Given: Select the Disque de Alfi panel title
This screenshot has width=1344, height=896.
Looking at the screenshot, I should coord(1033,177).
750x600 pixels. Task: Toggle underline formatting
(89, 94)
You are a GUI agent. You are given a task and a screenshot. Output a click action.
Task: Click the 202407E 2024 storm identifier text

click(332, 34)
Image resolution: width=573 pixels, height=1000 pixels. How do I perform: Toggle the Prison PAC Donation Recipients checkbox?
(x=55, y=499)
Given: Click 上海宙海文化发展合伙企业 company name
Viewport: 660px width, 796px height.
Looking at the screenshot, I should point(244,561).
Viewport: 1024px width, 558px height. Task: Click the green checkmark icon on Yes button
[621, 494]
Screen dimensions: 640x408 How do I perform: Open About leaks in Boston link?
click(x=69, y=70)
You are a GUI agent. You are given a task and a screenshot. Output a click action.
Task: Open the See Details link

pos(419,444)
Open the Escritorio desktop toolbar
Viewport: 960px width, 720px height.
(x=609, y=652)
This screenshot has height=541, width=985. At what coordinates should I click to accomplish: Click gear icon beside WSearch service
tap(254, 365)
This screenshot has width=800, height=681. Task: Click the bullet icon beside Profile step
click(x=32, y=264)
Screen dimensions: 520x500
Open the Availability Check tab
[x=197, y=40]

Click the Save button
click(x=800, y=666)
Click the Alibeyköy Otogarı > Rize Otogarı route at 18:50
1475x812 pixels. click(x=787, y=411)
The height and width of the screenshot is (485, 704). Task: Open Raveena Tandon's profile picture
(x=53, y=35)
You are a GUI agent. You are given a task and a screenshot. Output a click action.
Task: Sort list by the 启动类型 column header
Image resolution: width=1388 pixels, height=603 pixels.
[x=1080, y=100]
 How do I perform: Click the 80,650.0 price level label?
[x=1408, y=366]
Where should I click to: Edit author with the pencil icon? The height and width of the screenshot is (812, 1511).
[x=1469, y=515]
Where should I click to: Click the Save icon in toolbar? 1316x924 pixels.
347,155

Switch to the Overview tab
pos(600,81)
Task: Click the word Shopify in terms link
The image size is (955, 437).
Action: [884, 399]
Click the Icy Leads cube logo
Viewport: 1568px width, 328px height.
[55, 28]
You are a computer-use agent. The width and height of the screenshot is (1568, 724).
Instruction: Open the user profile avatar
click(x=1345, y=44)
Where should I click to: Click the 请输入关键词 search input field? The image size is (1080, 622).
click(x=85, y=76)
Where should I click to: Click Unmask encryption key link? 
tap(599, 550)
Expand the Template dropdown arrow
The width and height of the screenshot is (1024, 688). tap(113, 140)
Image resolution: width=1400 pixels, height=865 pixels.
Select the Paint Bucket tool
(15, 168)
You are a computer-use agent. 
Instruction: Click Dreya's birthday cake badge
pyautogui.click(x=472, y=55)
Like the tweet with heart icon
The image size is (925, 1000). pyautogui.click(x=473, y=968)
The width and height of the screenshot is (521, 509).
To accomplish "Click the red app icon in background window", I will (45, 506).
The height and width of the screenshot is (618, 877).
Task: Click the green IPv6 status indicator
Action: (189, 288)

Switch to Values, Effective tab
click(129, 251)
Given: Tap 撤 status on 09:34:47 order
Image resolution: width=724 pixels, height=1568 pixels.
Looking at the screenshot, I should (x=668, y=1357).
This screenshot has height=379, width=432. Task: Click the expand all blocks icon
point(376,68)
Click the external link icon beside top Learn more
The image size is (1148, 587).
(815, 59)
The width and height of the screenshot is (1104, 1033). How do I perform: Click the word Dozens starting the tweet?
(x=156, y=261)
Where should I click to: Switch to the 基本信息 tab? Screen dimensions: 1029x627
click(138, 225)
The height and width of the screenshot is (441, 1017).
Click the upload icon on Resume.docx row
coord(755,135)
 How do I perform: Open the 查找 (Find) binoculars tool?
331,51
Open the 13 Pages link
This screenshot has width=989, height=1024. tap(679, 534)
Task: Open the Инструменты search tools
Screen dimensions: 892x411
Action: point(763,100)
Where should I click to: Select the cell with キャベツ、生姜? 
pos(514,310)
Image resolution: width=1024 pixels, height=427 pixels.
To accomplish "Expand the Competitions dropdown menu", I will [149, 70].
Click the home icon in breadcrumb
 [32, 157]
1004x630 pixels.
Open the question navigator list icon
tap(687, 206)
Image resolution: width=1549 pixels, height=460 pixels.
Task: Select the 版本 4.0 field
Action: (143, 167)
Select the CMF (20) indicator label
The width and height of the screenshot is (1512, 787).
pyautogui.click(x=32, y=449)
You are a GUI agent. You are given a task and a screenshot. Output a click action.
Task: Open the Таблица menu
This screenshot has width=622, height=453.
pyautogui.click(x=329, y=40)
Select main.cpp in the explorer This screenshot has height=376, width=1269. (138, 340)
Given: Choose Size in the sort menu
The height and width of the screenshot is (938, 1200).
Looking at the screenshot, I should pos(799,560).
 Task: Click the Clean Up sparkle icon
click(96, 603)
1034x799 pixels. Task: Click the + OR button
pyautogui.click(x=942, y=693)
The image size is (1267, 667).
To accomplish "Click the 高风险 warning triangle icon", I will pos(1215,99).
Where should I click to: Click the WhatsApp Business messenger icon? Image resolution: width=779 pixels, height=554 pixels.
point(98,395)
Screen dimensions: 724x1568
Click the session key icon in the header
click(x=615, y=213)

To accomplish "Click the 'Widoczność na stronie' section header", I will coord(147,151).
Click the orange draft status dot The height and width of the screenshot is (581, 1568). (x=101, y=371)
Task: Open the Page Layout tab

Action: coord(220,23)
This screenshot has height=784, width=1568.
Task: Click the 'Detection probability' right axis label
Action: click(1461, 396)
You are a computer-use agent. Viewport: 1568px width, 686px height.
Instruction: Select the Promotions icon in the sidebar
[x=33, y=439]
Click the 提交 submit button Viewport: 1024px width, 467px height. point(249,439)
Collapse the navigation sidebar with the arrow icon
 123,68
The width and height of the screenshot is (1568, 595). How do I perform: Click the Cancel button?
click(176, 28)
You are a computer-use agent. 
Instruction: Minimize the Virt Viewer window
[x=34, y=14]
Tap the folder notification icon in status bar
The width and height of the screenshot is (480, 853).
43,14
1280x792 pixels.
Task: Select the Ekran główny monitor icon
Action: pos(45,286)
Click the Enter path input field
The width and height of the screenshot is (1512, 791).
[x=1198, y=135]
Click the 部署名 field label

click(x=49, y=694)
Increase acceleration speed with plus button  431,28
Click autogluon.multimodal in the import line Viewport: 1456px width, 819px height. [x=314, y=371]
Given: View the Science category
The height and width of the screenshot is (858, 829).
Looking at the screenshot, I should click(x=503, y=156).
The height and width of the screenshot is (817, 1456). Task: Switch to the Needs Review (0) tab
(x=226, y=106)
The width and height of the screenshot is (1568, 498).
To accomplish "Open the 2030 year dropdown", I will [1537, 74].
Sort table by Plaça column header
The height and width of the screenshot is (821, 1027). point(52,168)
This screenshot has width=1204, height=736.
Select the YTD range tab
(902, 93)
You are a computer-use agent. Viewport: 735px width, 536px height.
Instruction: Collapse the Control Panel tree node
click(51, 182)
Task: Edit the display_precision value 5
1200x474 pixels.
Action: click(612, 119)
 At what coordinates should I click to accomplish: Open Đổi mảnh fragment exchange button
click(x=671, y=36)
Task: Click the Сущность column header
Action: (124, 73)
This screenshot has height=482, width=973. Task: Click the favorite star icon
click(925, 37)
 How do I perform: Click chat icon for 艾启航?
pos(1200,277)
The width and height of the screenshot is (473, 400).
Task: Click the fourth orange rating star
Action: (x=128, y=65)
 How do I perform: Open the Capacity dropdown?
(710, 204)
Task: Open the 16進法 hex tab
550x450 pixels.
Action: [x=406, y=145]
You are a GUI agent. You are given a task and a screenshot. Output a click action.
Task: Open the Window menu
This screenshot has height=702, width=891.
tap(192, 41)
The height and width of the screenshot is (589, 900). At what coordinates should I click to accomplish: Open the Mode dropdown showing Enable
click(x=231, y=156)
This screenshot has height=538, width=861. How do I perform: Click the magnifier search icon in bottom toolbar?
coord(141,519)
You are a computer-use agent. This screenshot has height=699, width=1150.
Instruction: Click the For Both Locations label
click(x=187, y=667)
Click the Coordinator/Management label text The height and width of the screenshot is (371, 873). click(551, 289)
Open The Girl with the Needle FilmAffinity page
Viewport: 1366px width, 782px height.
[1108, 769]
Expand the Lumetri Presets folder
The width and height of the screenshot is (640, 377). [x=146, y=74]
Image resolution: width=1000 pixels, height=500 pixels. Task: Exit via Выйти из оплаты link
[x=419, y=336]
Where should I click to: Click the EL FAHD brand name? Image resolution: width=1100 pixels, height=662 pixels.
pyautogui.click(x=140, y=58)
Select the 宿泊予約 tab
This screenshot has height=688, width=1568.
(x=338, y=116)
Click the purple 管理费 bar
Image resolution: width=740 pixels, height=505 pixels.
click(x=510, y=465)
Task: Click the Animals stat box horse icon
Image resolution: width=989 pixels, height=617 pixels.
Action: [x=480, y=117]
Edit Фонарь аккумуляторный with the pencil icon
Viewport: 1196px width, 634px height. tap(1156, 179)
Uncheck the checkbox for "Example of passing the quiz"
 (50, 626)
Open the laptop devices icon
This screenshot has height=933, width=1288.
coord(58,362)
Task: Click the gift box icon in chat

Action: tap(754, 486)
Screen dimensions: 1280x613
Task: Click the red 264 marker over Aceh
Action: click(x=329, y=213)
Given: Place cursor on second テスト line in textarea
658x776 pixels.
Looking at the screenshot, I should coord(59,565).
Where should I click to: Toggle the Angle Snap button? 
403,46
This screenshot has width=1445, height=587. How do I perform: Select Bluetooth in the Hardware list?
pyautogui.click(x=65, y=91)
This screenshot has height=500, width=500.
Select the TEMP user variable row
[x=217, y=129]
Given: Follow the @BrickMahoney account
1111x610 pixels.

• • • • •

▶ _What to work on_
All lines from the one containing "Where should I click to: Toggle" through the end of the listing above are to be restated word for word, and no others.

▶ _Reply to the task_
Where should I click to: Toggle the Angle Snap button? 
403,46
This screenshot has width=1445, height=587. How do I perform: Select Bluetooth in the Hardware list?
pyautogui.click(x=65, y=91)
This screenshot has height=500, width=500.
Select the TEMP user variable row
[x=217, y=129]
Given: Follow the @BrickMahoney account
1111x610 pixels.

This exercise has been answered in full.